À court terme, le professeur ne voit donc pas la nécessité de développer un cadre juridique trop complexe.
Je ne suis pas convaincu que le plus urgent soit de développer un cadre juridique spécifique, notamment une par la voie législative. Je pense que cela arrivera inévitablement à long terme. Je pense que nos efforts devraient pour le moment se concentrer sur la production d’outils très simples et rapides à produire à l’échelle locale, c’est-à-dire des contrats et des codes éthiques. Ce sont des types d’outils qui peuvent avoir un impact très important sur pratiques des acteurs locaux
Pour l’instant, il préfère se baser entre autres sur la propriété intellectuelle, le droit d’auteur, les initiatives locales, les contrats et les codes éthiques qui sont selon lui des solutions plus adaptées pour l’instant, beaucoup moins onéreuses (comparativement aux coûts engendrés par la création d’une nouvelle législation), plus facilement accessibles et parfois plus efficaces.

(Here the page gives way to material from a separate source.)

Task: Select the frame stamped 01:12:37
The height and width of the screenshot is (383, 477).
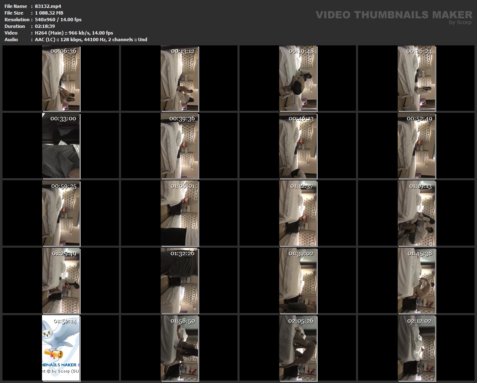Action: coord(298,213)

En ce qui concerne les moyens de prévenir les actes de biopiraterie, dans la mesure où les sanctions pénales sont très hypothétiques, il estime qu’il faut jouer sur la réputation des instituts de recherche et des entreprises. Les attaques à la réputation revêtent selon lui un caractère particulièrement dissuasif puisque personne ne souhaite investir dans un brevet qui se trouve au cœur d’accusations de biopiraterie. Là est la véritable sanction selon lui. Il faudrait également responsabiliser les chercheurs et les communautés. Il accorde un rôle prépondérant à ces dernières dans la lutte contre la biopiraterie et s’exprime en ces termes:
Il est très important de rappeler et d’insister sur le fait que les communautés peuvent imposer leurs conditions aux chercheurs en développant leurs propres outils comme des codes éthiques ou des contrats. Les communautés n’ont par ailleurs aucune obligation de collaborer dans le cadre des projets de recherche qui leur sont proposés. Elles peuvent choisir les sujets et projets qui les intéressent (certaines communautés au Canada font cela) et imposer leurs conditions.

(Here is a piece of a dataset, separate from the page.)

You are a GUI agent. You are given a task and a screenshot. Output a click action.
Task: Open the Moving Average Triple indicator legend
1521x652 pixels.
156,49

Il nous donne à ce titre un exemple :
J’ai été amené à contacter des communautés autochtones au Canada dans le cadre de mes travaux de recherche. Je me suis alors présenté muni de mon certificat d’éthique obtenu auprès de l’université d’Ottawa. Certaines communautés m’ont répondu que mon certificat n’avait aucune valeur. Elles m’ont donc demandé de compléter leurs propres procédures d’évaluation éthique et m’ont délivré une nouvelle autorisation. Il s’agit pour moi, d’un signe de vitalité culturelle et juridique très encourageant
Enfin certains considèrent que la biopiraterie n’a pas d’existence réelle. Un cadre juridique qui lui serait spécifique relèverait donc de l’absurde. Voir « la biopiraterie existe-t-elle ? ».
La question de savoir s’il faut légiférer ou non fait donc débat et n’est toujours pas pleinement résolue. Il s’avère en effet difficile de légiférer des pratiques se rapportant à une catégorie dont les contours ne sont pas clairement définis. Mais la « biopiraterie » n’est pas le seul terme à faire l’objet de luttes de définition: la catégorie de « peuple autochtone » est également discutée et la question de la représentation et des revendications de ces communautés constitue un autre point saillant de cette controverse (voir « représentation et revendication des autochtones« ).